山男・山ガールには,山岳をテーマにした画文集などで馴染みが深い作家なのだが,一般にはあまり知られていないかもしれない。ダダイズム思想家の辻潤が父だというと少し「ほぉ」ということになるであろうか。さらに言えば,大杉栄とともに虐殺された婦人解放運動家の伊藤野枝が母だというと大いに「へぇー」と思う人も多いことだろう。それはさて措き。
辻まことが著した絵本(のようなもの)である「すぎゆくアダモ」という物語がある。薄い本で,外箱ばかりがやたらしっかりしていた印象があるのだが,内容はなんとも深遠なる宇宙というべき味わい深い読み物である。小さなペン画のイラストも辻が描いたもので,飾り気はまったくないのだが妙に愛おしい。ながく絶版だったが,どうやら今年の3月に再版されているようだ。この物語を,伊藤海彦が素晴らしい脚色でラジオドラマ化している。

すぎゆくアダモ
辻まこと:原作,伊藤海彦:脚色,上杉紅童:音楽.
大和定次:効果,坂本好和:技術,大沼悠哉:演出.(NHK東京)
出演:山本学. 演奏:東京リコーダー・コンソート.
初放送:1981-08-09{ステレオ・ドラマ・ファンタジー}, 再放送:1981-11-03.
ステレオ 45分
※当初は日下武史が演じる予定だったらしい.
音楽の上杉紅童もこれまた素晴らしく,ルネッサンス舞曲とパンパイプを使った東欧民族音楽風の懐かしさあふれる曲が心にしみる。
山本學のモノローグがこれまた素晴らしいのだ。三者三様の個性が融合して,聴かせるファンタジーとなっている。
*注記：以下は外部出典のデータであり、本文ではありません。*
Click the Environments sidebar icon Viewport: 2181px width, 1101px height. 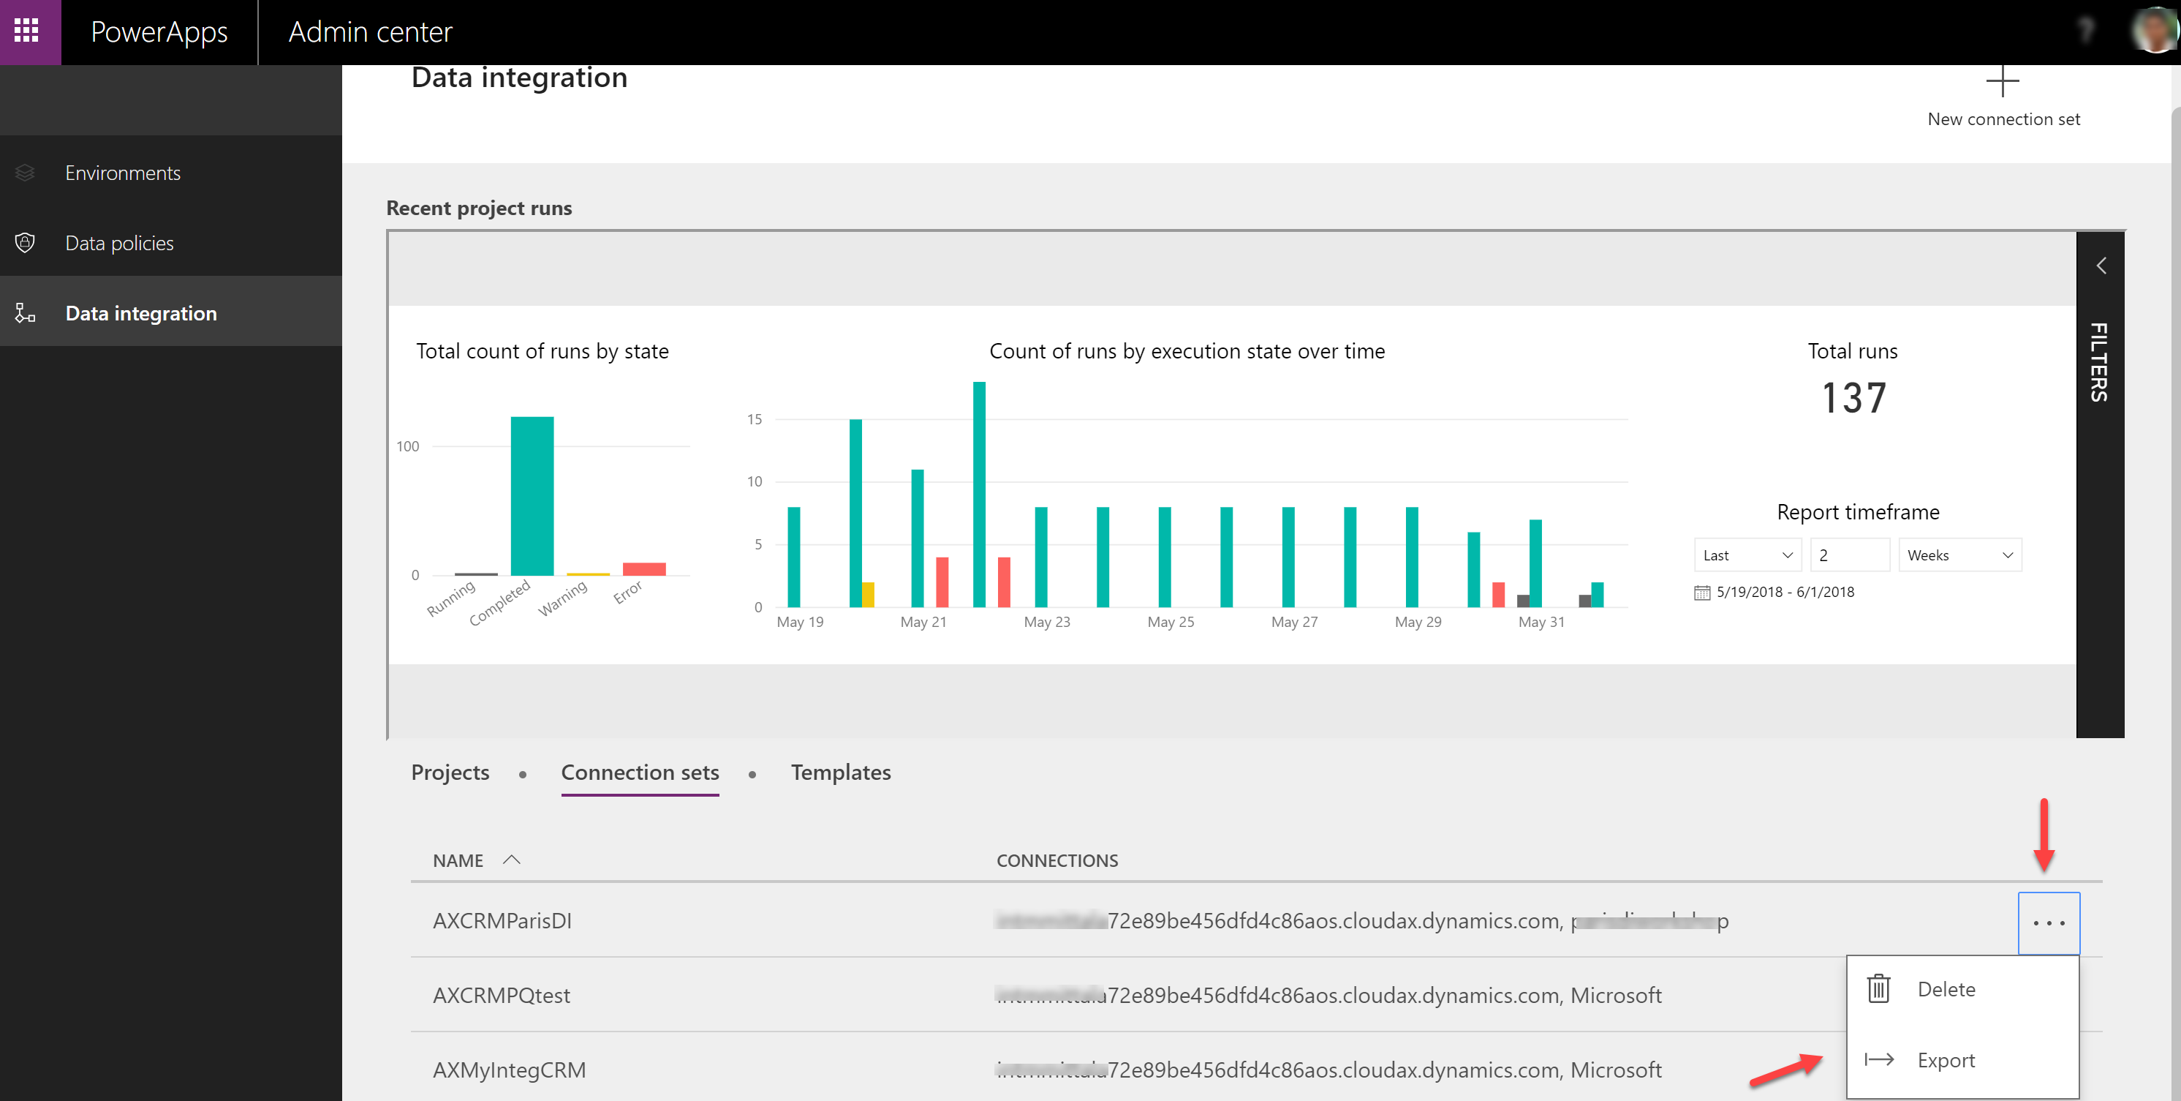(x=26, y=171)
自分の音楽プレイヤーには二十タイトルほどのラジオドラマが入れてあり,聴くたびにどんどん入れ替えてゆくのだが,この「すぎゆくアダモ」だけはいつでも聴けるように入れたままにしてあるのだ。心がすさんでしまいそうになったら,ぼんやりした少年アダモが川を鮭のようにさかのぼって進むというこの物語を聴いて,自分の心も浄化しているのである。
舞台は「イスミ川」となっていて,そうなると当然千葉県夷隅郡夷隅川ということになるであろう。このラジオドラマが放送されてから数年後,新聞の片隅に小さな記事を見つけた。夷隅川に鮭が登ったというのである。これはもはや予見されていたこととしか思えない。辻まことは,山の匂いに鮭の遡上を予感したのであろうか。なかなか感慨深いものがある。